“I may have found a solution to the Wife Problem” is a pretty damn effective way to start your novel. If the book had a different cover – say black and grimy with sinister-looking type – you could be forgiven for wondering if the said solution involved some foul play; but because my edition was bright and perky with a cute font it could only mean romance.
Our narrator with the Wife Problem is Don Tillman, professor of genetics in his late thirties who is quickly revealed to be somewhere on the autistic scale. Don is intensely logical and literal, and has a highly regimented lifestyle concentrated on the ultimate efficiency in everything. He sees emotion as inconvenient, social norms tend to baffle and exasperate him, and success in romantic relationships has unsurprisingly proven to be elusive.
So one day Don decides to approach the wife problem with a purely rational method, by compiling a detailed questionnaire that will automatically weed out unpromising candidates right from the get go. This, Don reckons, will help him find his perfect mate and prevent him from wasting time with unsuitable women.
Then he meets Rosie – vegetarian, smoker, drinker, unpunctual, working as a barmaid – who fails on pretty much every score. Yet he strangely enjoys her company and soon gets sidetracked by The Father Project when Rosie enlists his skills to help her find her biological father. Is Don going to realise that Rosie, despite her “deficiencies”, is The One for him? Is the Pope Catholic?
Until roughly half-way, I thought the book was as charming and delightful as a fluffy puppy with a shoe in its mouth. The light, breezy, warm-hearted tone is pitch-perfect, and Don is a likeable, endearing protagonist with a unique perspective on the world and human relationships. I don’t know how realistic this portrayal of someone with Asperger’s is and it could well be exaggerated in places for comic effect, but it’s entertaining for sure.
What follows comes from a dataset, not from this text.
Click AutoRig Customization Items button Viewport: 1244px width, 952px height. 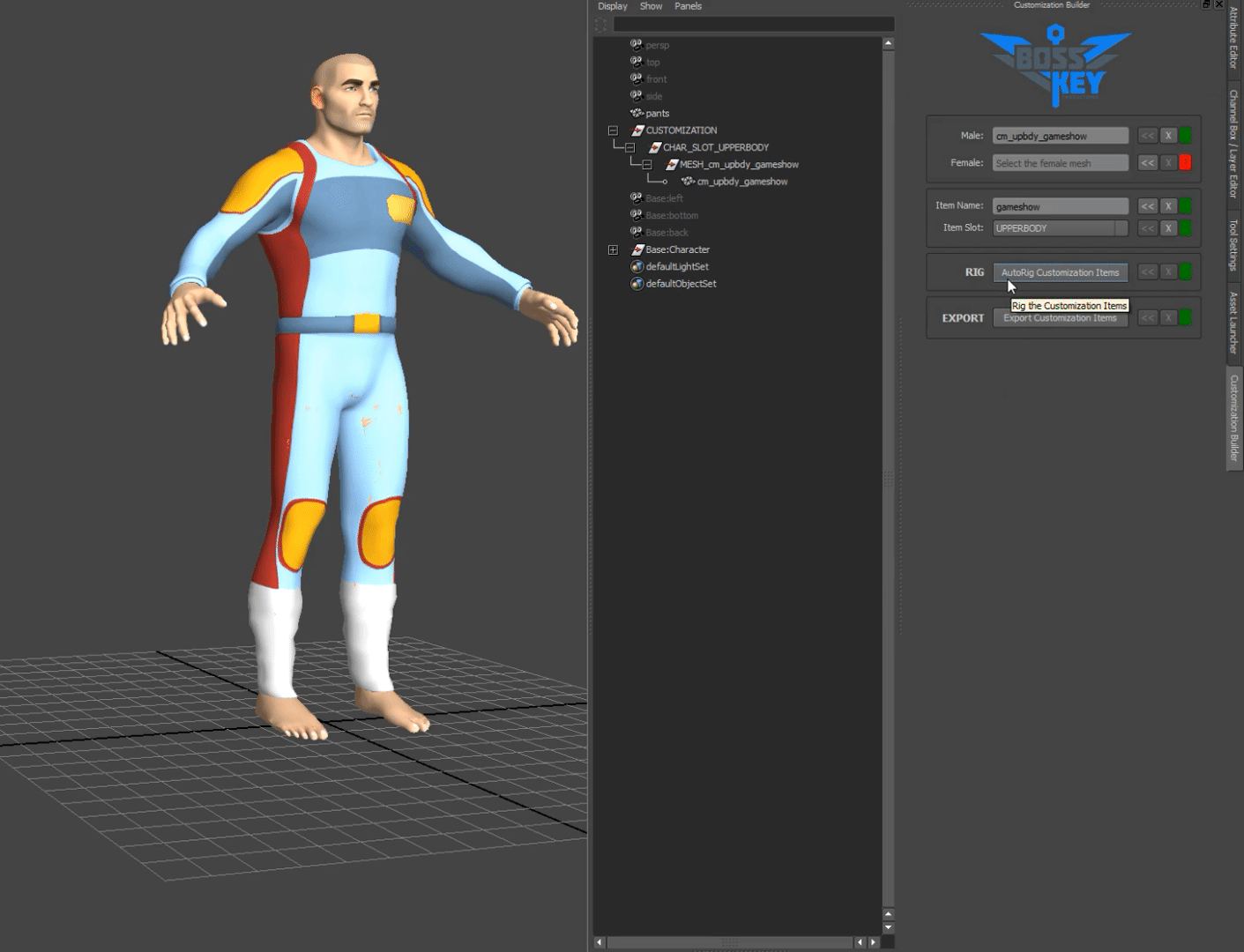[1061, 271]
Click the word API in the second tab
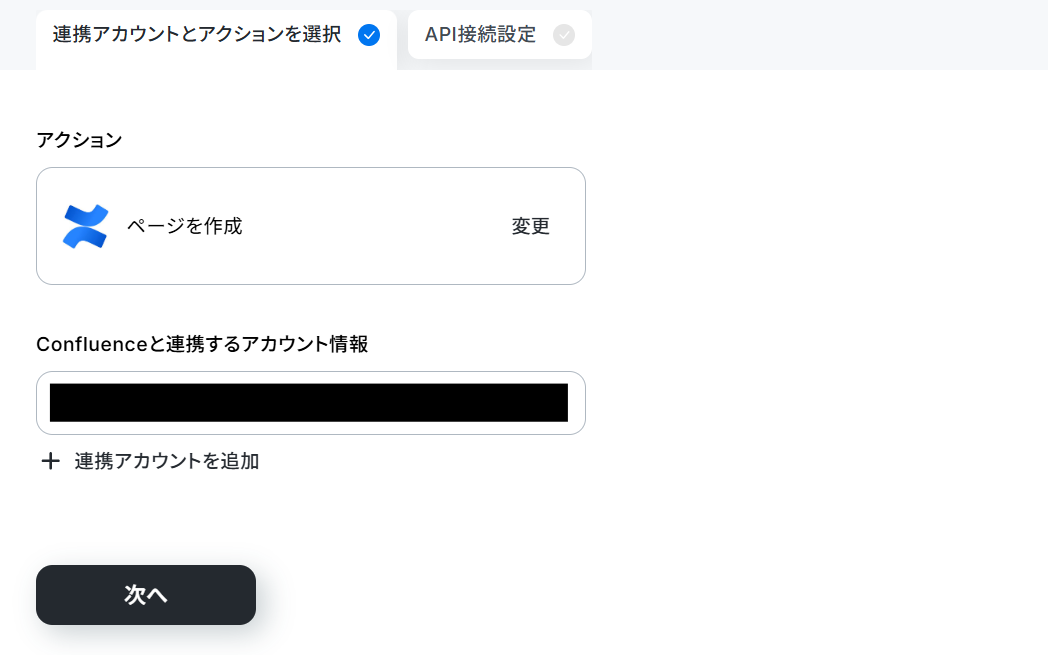 pyautogui.click(x=440, y=35)
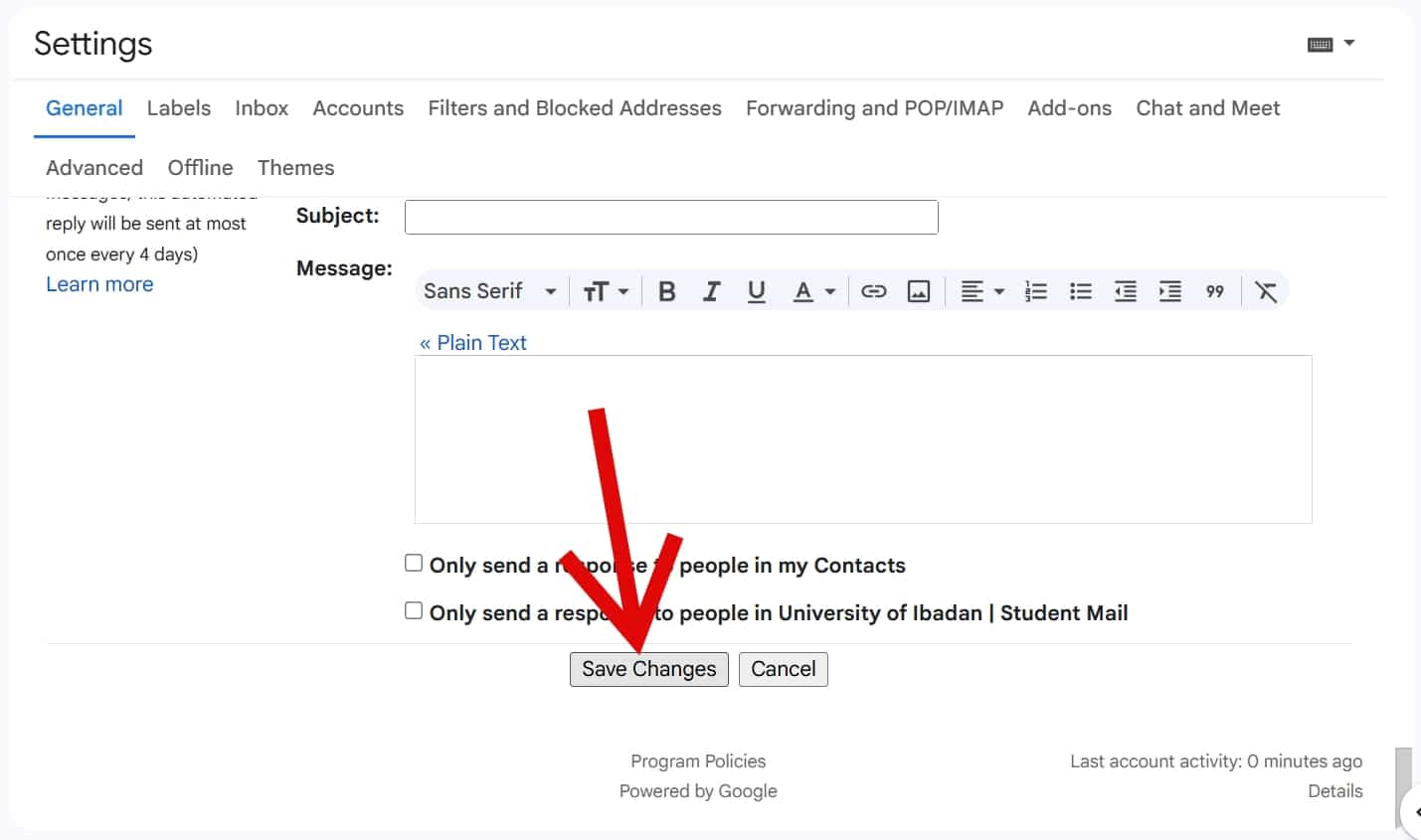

Unfortunately, a novel that’s over 300 pages needs a decent story to sustain it, and this is where I felt the book fell short. The mystery of Rosie’s parentage just wasn’t all that interesting and I got bored with Don and Rosie’s global hunt for DNA samples from the potential fathers, which takes up a big chunk of the plot. Another major problem is that Rosie herself is a pretty flat character who I never got a true feel for, despite the author’s attempts to make her edgy with occasional expletives and feminist statements.
It’s a bit of a problem when Don’s earlier social mishaps and dating disasters are heaps more fun to read about than his relationship with Rosie that you’re supposed to care about. There’s one section set in New York which is pure rom-com cliché – I wasn’t surprised to learn that this book was originally intended as a screenplay, because it seemed like such a deliberately visual montage of typical things soon-to-be-in-love couple does in a romantic setting.
It doesn’t lose its charm completely, but for something that started out so fresh and promising it was a shame to see The Rosie Project fizzle out.